■ Documento fuente:
▼

Si la oferta de Carmen de Patagones no los convencía, era práctica común que se dirigieran a las localidades donde residían los padres de las cautivadas para iniciar con ellos tratativas de restitución.
En otros casos, de haber en el Fuerte prisioneros indígenas, el intercambio se hacía persona por persona. Viedma, por ejemplo, recibió a tres mujeres en el Fuerte: “la niña Anastasia Santisteban, cautivada, Andrea Pérez, nuevamente canjeada, y una china Auca que le regaló el Cacique Chulilaquini”.
En el documento escrito por Viedma, quedaron especificadas las relaciones del rescate y el costo del mismo, así como sugerencias para la vestimenta de las dos primeras. Si bien españoles primero y criollos después, capturaron niñas y jóvenes indígenas para disponer de sus cuerpos y su capacidad de trabajo, la mayoría de las crónicas aluden sólo al cautiverio sufrido por cristianas puras, producto de la barbarie india.

▲

Entradas de datos recopiladas:
▼

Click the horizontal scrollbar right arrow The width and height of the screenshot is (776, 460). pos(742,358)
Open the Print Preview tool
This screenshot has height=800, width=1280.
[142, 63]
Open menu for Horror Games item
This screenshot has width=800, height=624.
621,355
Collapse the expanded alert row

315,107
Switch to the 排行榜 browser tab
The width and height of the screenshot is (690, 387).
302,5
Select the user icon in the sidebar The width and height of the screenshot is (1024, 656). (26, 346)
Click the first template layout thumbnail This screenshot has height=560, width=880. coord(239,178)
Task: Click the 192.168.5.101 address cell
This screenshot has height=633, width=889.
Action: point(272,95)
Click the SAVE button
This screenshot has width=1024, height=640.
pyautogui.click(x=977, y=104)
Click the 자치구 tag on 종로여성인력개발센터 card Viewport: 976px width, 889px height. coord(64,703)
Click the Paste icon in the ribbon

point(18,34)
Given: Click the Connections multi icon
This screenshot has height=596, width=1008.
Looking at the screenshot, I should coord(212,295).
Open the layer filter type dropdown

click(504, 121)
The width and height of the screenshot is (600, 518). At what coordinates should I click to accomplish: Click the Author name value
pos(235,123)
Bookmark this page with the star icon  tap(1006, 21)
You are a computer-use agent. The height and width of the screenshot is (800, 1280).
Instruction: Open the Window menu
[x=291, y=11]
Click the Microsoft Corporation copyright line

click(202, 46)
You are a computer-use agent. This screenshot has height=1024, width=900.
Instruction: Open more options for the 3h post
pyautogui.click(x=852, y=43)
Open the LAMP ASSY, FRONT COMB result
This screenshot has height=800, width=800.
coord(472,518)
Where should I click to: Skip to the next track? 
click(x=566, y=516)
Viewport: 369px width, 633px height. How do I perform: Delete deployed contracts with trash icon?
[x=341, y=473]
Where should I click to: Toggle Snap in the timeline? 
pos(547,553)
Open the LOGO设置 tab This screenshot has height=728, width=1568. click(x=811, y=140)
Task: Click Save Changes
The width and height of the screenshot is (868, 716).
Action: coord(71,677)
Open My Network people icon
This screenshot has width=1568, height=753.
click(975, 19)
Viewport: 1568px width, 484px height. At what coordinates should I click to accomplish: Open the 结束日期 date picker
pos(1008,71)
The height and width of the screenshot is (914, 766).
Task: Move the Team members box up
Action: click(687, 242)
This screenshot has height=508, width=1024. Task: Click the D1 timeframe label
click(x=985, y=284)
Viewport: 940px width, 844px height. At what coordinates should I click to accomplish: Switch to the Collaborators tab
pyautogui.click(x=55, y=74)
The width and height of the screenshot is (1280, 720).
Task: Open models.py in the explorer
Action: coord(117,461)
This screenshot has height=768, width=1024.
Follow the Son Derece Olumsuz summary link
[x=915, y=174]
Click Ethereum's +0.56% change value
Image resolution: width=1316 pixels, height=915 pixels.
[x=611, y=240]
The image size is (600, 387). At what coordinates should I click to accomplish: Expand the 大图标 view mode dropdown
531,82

▲

■ Consignas del ejercicio:
**A.** Reescribe como lista el párrafo del texto sobre las cautivas que comienza con «En el documento escrito por Viedma». Conserva sus datos principales.
**B.** Retoma el texto sobre las cautivas y continúalo a partir de su última oración.
Los datos no hacen falta para este ejercicio.

■ Respuestas en orden:
**A.**
- El documento de Viedma especifica las relaciones del rescate y su costo.
- Incluye sugerencias para la vestimenta de las dos primeras mujeres recibidas.
- Primero los españoles y después los criollos capturaron niñas y jóvenes indígenas para disponer de sus cuerpos y de su capacidad de trabajo.
- Aun así, la mayoría de las crónicas aluden solo al cautiverio sufrido por cristianas puras, presentado como producto de la barbarie india.

**B.**
Sobre ella decía Estanislao Zeballos:
[El paraje] Puede con justicia compararse al laberinto de Creta, donde al fin se caía en las garras de un monstruo insaciable y sediento de sangre de vírgenes. Las quebradas de los huecos secos y los médanos guardan también sus feroces centauros: los indios, que ocultos por escuadrones enteros, asaltan de improviso al caminante con ímpetu que azuza la voracidad de una venganza salvaje. Allí encontraron en la muerte misma un consuelo a sus hondas angustias y un término a su vergüenza las cautivas, que oprimía el bárbaro frenético, exaltado (1871, p. 151).
Según esta perspectiva, al ser cautivada la mujer perdía su anonimato y se convertía en una figura que sufría en las tolderías. Esta situación le generaba una doble prisión: por un lado, el someterse al designio del indígena y, por otro, el estigma de haber sido contaminada y no pertenecer más al mundo “blanco” del que había sido arrebatada.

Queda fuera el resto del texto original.